# Exercise goal:
Return only those lines of the records below in which "Viewport" appears.

(Pixel coordinate grounding data)

::::

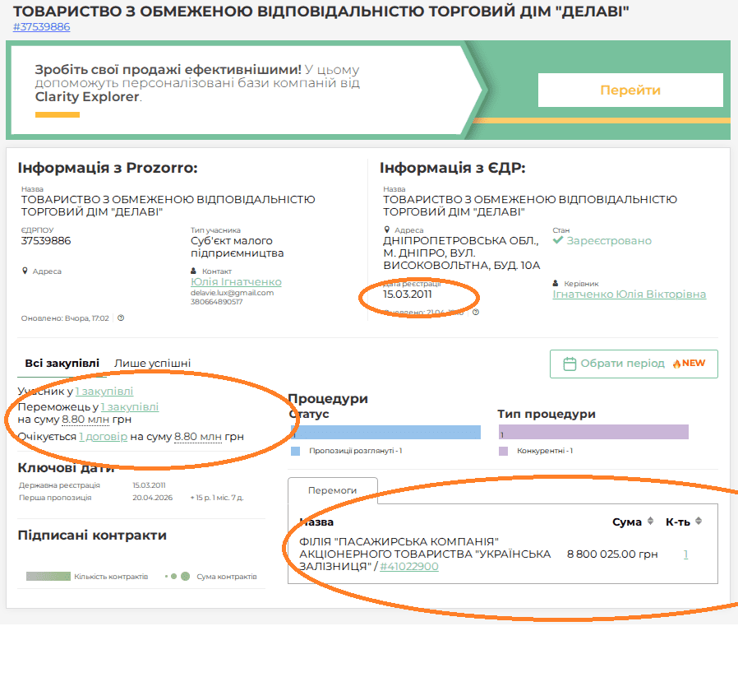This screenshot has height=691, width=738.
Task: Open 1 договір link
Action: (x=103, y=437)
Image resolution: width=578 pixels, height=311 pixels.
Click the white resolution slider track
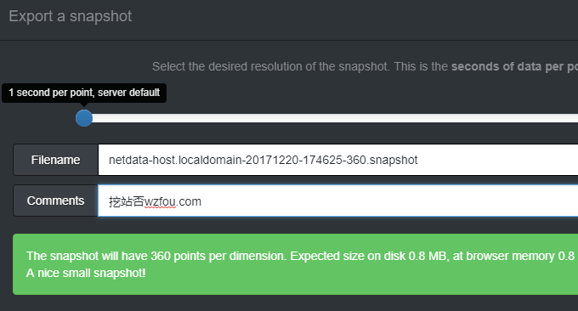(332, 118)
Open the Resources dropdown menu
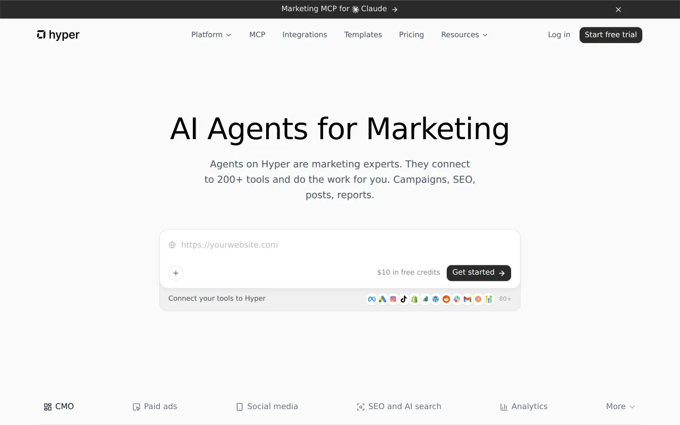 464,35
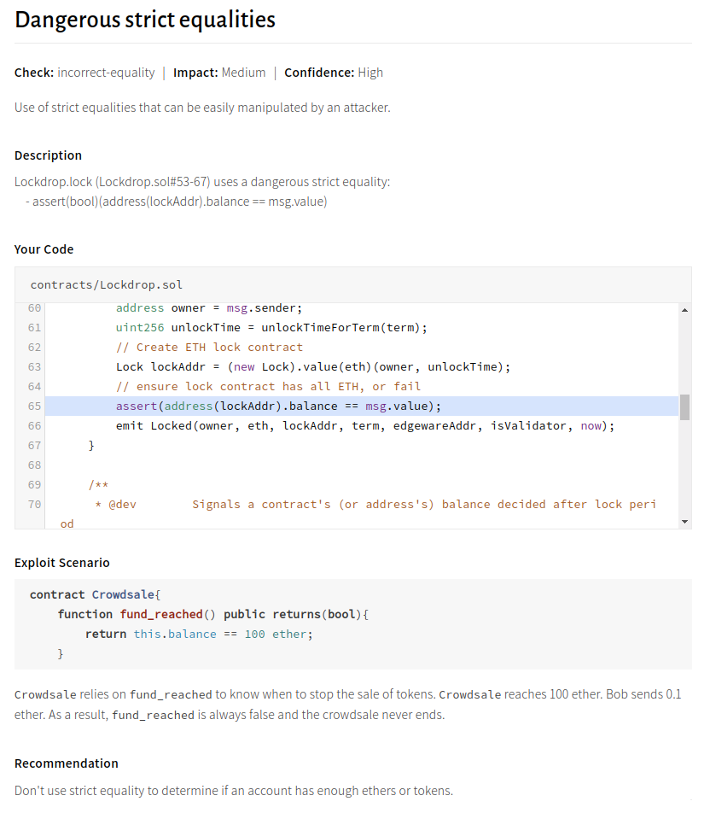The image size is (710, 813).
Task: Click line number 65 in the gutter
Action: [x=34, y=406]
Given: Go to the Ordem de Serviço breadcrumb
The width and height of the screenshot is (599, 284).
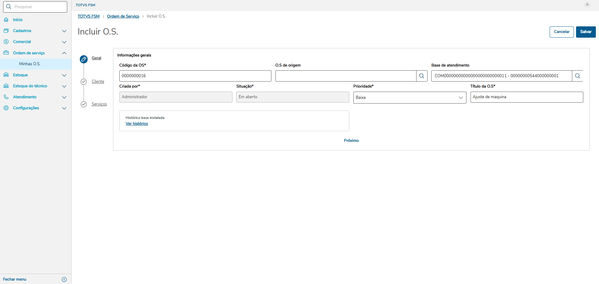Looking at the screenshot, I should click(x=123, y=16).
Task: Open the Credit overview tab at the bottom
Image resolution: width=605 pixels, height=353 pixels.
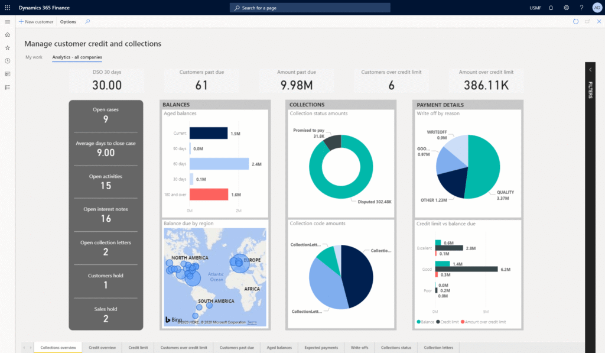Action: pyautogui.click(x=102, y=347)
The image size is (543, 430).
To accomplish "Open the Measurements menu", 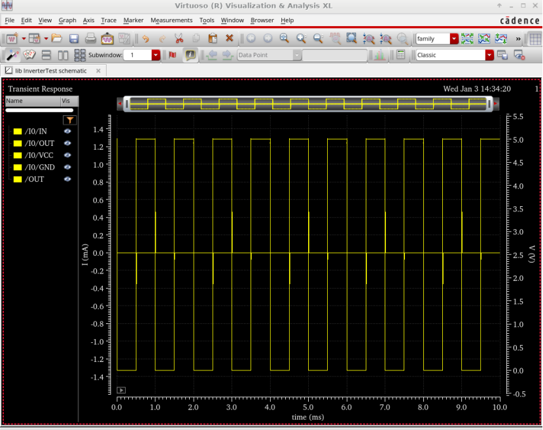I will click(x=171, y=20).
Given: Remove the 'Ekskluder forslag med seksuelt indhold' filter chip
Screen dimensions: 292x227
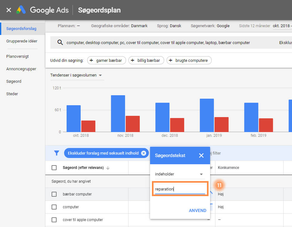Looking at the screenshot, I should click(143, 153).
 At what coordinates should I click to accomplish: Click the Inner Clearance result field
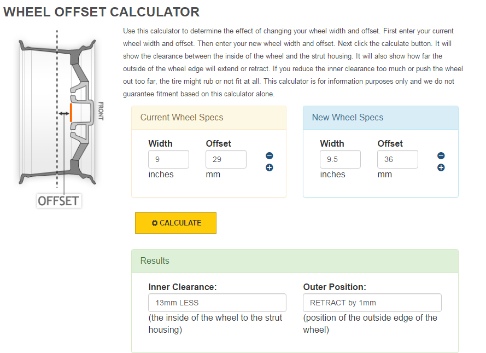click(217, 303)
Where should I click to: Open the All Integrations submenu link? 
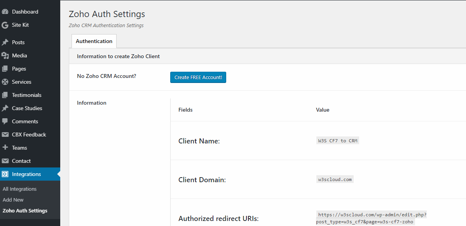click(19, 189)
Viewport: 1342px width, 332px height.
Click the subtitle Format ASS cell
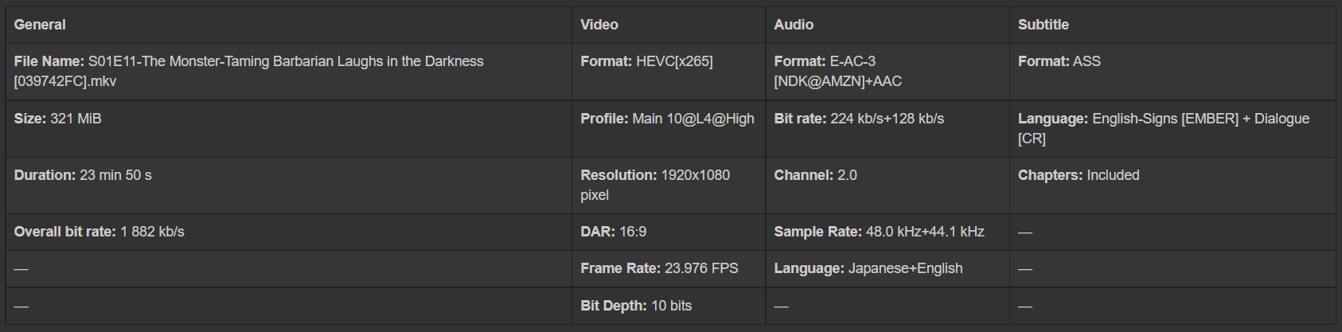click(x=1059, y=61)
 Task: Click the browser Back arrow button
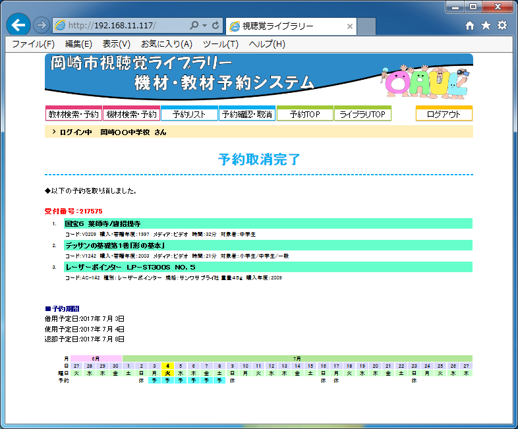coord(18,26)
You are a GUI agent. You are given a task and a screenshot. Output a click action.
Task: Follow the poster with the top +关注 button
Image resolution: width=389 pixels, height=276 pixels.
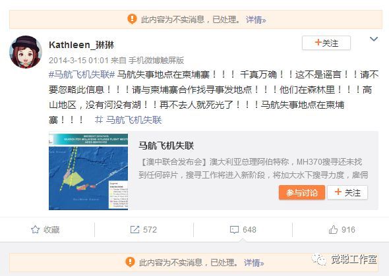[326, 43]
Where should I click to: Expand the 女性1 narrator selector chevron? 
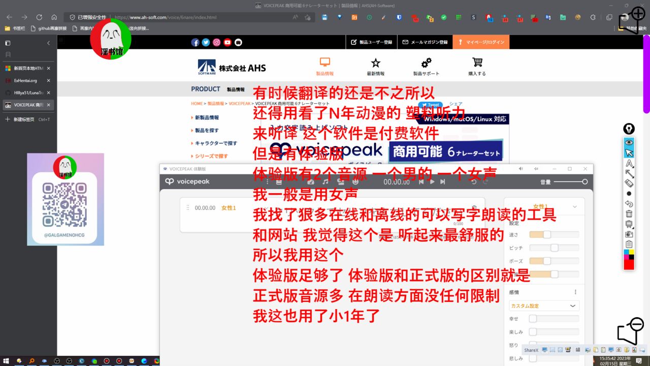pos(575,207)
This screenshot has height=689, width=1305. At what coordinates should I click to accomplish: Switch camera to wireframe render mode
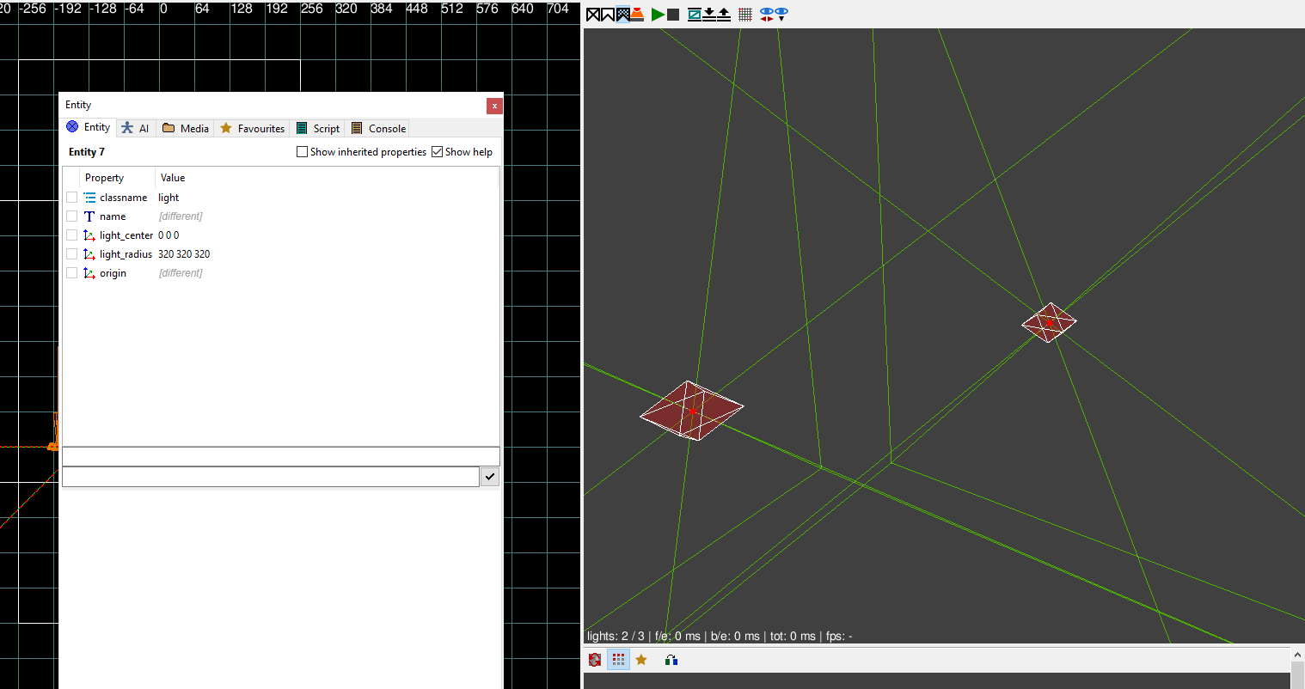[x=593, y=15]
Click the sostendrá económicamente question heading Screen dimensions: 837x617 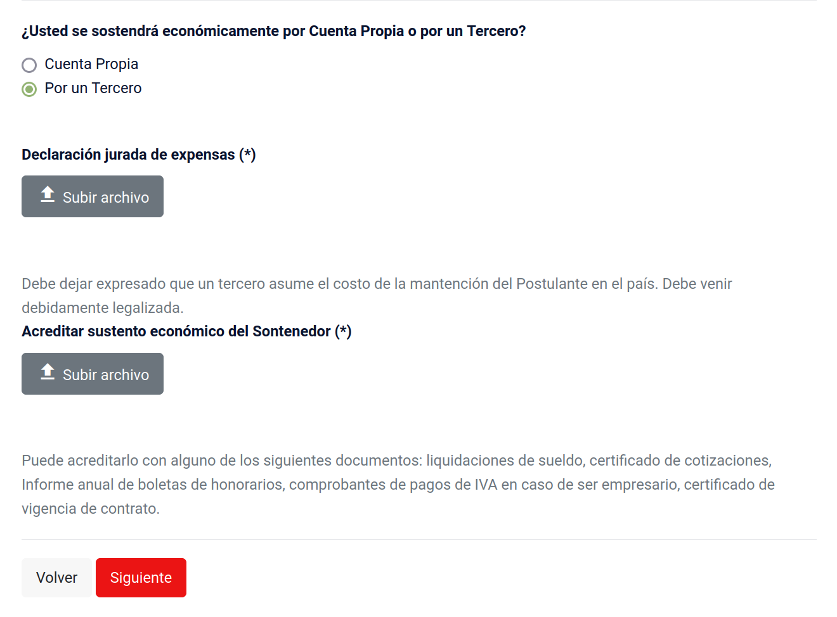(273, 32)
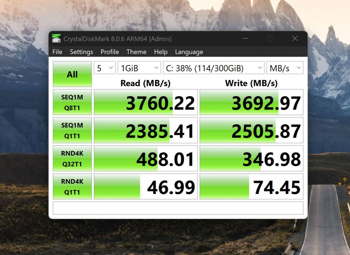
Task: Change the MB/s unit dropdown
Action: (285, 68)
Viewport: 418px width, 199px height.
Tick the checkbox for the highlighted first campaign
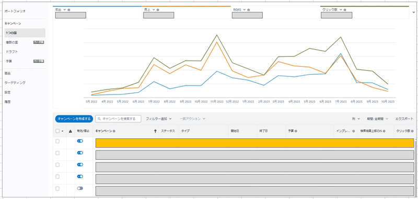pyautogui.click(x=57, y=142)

::::

# Task solution:
Viewport: 1342px width, 332px height.
Viewport: 418px width, 199px height.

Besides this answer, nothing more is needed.